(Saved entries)

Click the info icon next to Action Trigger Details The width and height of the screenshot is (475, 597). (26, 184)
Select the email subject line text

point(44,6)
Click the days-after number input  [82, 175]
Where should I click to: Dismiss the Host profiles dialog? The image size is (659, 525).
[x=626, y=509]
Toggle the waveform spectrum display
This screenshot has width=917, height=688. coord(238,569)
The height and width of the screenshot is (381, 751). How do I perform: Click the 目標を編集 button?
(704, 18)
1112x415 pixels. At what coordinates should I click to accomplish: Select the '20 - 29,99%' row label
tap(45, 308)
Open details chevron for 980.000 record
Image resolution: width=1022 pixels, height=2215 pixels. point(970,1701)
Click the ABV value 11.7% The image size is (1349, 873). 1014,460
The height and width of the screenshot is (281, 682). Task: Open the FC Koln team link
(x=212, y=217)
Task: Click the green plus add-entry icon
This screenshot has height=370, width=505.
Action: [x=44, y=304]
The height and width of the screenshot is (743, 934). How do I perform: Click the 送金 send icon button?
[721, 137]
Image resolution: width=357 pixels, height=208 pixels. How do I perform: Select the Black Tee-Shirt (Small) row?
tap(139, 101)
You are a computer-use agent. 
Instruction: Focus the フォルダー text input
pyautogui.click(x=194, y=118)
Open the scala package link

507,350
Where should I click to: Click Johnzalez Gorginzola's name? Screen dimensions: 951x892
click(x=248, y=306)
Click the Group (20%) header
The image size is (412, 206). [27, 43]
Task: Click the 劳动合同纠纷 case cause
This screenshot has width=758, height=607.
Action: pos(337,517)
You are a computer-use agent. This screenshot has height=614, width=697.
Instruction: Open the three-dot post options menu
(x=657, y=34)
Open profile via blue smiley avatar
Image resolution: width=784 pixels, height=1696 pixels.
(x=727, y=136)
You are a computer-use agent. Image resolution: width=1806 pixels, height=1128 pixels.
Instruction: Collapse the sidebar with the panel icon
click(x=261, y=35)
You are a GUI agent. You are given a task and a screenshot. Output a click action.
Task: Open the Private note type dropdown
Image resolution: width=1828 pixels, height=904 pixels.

Exercise aim »
Set down each record above without changing a single word.

Exercise result »
Click the info icon next to Action Trigger Details The width and height of the screenshot is (475, 597). (26, 184)
Select the email subject line text

point(44,6)
Click the days-after number input  [82, 175]
Where should I click to: Dismiss the Host profiles dialog? The image size is (659, 525).
[x=626, y=509]
Toggle the waveform spectrum display
This screenshot has width=917, height=688. coord(238,569)
The height and width of the screenshot is (381, 751). How do I perform: Click the 目標を編集 button?
(704, 18)
1112x415 pixels. At what coordinates should I click to accomplish: Select the '20 - 29,99%' row label
tap(45, 308)
Open details chevron for 980.000 record
Image resolution: width=1022 pixels, height=2215 pixels. point(970,1701)
Click the ABV value 11.7% The image size is (1349, 873). 1014,460
The height and width of the screenshot is (281, 682). Task: Open the FC Koln team link
(x=212, y=217)
Task: Click the green plus add-entry icon
This screenshot has height=370, width=505.
Action: [x=44, y=304]
The height and width of the screenshot is (743, 934). How do I perform: Click the 送金 send icon button?
[721, 137]
Image resolution: width=357 pixels, height=208 pixels. How do I perform: Select the Black Tee-Shirt (Small) row?
tap(139, 101)
You are a computer-use agent. 
Instruction: Focus the フォルダー text input
pyautogui.click(x=194, y=118)
Open the scala package link

507,350
Where should I click to: Click Johnzalez Gorginzola's name? Screen dimensions: 951x892
click(x=248, y=306)
Click the Group (20%) header
The image size is (412, 206). [27, 43]
Task: Click the 劳动合同纠纷 case cause
This screenshot has width=758, height=607.
Action: pos(337,517)
You are a computer-use agent. This screenshot has height=614, width=697.
Instruction: Open the three-dot post options menu
(x=657, y=34)
Open profile via blue smiley avatar
Image resolution: width=784 pixels, height=1696 pixels.
(x=727, y=136)
You are a computer-use agent. Image resolution: width=1806 pixels, height=1128 pixels.
Instruction: Collapse the sidebar with the panel icon
click(x=261, y=35)
You are a GUI agent. You are given a task and a screenshot. Output a click action.
Task: Open the Private note type dropdown
Image resolution: width=1828 pixels, height=904 pixels.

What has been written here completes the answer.